A new prostate cancer "homing device" invented by Purdue University researchers can improve detection, and allow for the first targeted treatment of the disease.
The researchers have revealed that they have synthesized a molecule that finds and penetrates prostate cancer cells, and created imaging agents and therapeutic drugs that can link to the molecule and be carried with it as cargo.
Philip Low, the Ralph C. Corley Distinguished Professor of Biochemistry who led the team, said that a targeted treatment could be much more effective in treating cancer and would greatly reduce the harmful side effects associated with current treatments.
"Currently none of the drugs available to treat prostate cancer are targeted, which means they go everywhere in the body as opposed to only the tumour, and so are quite toxic for the patient," said Low, who is a member of the Purdue Cancer Center.
"By being able to target only the cancer cells, we could eliminate toxic side effects of treatments. In addition, the ability to target only the cancer cells can greatly improve imaging of the cancer to diagnose the disease, determine if it has spread or is responding to treatment," Low added.

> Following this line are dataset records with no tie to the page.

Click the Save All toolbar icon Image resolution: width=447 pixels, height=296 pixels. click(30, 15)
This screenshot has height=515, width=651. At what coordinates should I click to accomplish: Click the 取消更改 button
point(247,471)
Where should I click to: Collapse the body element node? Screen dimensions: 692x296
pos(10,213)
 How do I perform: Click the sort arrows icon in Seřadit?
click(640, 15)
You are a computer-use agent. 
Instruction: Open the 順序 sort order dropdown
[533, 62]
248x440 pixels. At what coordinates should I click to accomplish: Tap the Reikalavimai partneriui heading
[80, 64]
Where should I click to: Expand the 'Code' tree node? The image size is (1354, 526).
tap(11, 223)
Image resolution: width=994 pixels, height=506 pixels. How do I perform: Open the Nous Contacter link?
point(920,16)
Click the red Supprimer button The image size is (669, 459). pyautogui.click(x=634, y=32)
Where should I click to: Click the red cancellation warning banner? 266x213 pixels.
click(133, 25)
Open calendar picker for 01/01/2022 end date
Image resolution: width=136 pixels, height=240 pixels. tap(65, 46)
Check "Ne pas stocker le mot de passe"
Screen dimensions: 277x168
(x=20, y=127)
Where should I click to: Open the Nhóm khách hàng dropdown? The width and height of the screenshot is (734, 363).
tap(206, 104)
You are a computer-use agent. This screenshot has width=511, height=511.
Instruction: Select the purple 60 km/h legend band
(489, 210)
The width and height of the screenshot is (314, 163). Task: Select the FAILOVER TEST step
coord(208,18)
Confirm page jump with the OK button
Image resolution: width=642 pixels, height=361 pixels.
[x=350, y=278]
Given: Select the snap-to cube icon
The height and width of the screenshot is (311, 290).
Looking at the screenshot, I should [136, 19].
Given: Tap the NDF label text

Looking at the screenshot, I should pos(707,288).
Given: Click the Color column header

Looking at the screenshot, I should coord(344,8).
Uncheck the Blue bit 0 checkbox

The Purdue team say that the molecule they have created attaches to prostate-specific membrane antigen (PSMA), a protein that is found on the membrane of more than 90 percent of all prostate cancers.
Low points out that it is also found on the blood vessels of most solid tumours, and may provide a way to cut off the tumour blood supply.
"A lot of new drugs are being designed to destroy the vasculature of solid tumours, and, if they could be linked to this new targeting molecule, we could have a two-pronged attack for prostate cancer. We could not only kill the prostate cancer cells directly, we could also destroy the vasculature that feeds the tumours," he said.
The researcher says that there also is potential for the targeting molecule to be used to attack the vasculature of solid tumours of other types of cancers.
Animal studies carried out by the researchers have shown an ability to eliminate human prostate cancer cells in mice, without any collateral toxicity in normal tissue.
"The molecule acts like a homing device for prostate cancer. PSMA, which is found only on prostate cancer cells and tumor blood vessels, acts as the homing signal that the molecule targets. The molecule and its cargo go only to cancerous tissue, leaving healthy tissue unharmed," says Sumith Kularatne, a graduate student in Purdue's chemistry department and first author of both papers who compared the targeting molecule to a homing device.
He has revealed that the molecule is designed with a specific shape that fits with the protein like a key to a lock. The molecule and its cargo are then carried inside the cell with the protein as it goes through its normal cycle.
A radioimaging application used for body scans is expected to enter clinical trials this fall, and an optical imaging application used to measure prostate cancer cells in blood samples is already in clinical trials.
The findings of the researchers have been described in two research articles published in the journal Molecular Pharmaceutics.